▸ Problem details
Rewrite every line in the rows below, from the line containing "Turbo Experience Station AZUMINO" through the end of the rows, both ends included and requests kept. Multiply each answer coordinate by 1.65 and round it to a whole number, rounding halves up; leave the numbers in the requests unchanged.

▸ Records for processing
□ □ □

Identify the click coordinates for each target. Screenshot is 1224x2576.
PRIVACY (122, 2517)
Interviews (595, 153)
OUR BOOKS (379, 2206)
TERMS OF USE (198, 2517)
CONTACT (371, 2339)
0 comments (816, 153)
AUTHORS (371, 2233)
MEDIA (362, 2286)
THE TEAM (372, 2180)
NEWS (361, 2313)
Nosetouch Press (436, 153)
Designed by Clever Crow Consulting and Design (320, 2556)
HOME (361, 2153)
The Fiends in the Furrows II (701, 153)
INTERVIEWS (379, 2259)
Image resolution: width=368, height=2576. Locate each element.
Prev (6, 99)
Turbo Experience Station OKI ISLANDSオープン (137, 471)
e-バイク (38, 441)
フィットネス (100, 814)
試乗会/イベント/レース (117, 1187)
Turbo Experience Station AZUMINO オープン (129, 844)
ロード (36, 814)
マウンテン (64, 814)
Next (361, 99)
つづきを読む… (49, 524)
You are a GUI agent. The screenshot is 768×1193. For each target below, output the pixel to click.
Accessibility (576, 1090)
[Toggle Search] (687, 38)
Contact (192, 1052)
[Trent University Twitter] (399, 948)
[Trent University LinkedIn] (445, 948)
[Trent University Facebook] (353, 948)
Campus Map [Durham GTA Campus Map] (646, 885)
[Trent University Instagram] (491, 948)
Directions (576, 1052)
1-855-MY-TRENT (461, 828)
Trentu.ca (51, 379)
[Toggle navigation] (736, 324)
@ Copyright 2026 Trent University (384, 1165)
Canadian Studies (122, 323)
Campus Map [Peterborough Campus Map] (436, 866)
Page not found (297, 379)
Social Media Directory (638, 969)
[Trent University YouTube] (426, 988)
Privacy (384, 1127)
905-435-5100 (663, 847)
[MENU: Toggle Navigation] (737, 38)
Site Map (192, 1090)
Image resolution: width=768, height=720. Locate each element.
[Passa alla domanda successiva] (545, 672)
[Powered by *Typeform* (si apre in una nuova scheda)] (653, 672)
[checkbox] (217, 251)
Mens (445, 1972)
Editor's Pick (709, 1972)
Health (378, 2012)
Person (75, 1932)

□ □ □

▸ Answer for the task
Turbo Experience Station AZUMINO オープン (213, 1393)
ロード (59, 1343)
マウンテン (106, 1343)
Next (596, 163)
つづきを読む… (81, 865)
You are a GUI agent. The screenshot is 768×1193. For each target below, output the pixel to click.
Accessibility (950, 1799)
[Toggle Search] (1134, 63)
Contact (317, 1736)
[Trent University Twitter] (658, 1564)
[Trent University LinkedIn] (734, 1564)
[Trent University Facebook] (582, 1564)
Campus Map [Durham GTA Campus Map] (1066, 1460)
[Trent University Instagram] (810, 1564)
Directions (950, 1736)
1-855-MY-TRENT (761, 1366)
Trentu.ca (84, 625)
[Toggle navigation] (1214, 535)
@ Copyright 2026 Trent University (634, 1922)
Canadian Studies (201, 533)
Campus Map [Peterborough Campus Map] (719, 1429)
Page not found (490, 625)
Social Media Directory (1053, 1599)
[Trent University YouTube] (703, 1630)
Privacy (634, 1860)
905-435-5100 (1094, 1398)
[MENU: Toggle Navigation] (1216, 63)
Site Map (317, 1799)
Image resolution: width=768, height=720. Locate each element.
[Passa alla domanda successiva] (899, 1109)
[Powered by *Typeform* (si apre in una nuova scheda)] (1077, 1109)
[checkbox] (358, 414)
Mens (734, 3254)
Editor's Pick (1170, 3254)
Health (624, 3320)
Person (124, 3188)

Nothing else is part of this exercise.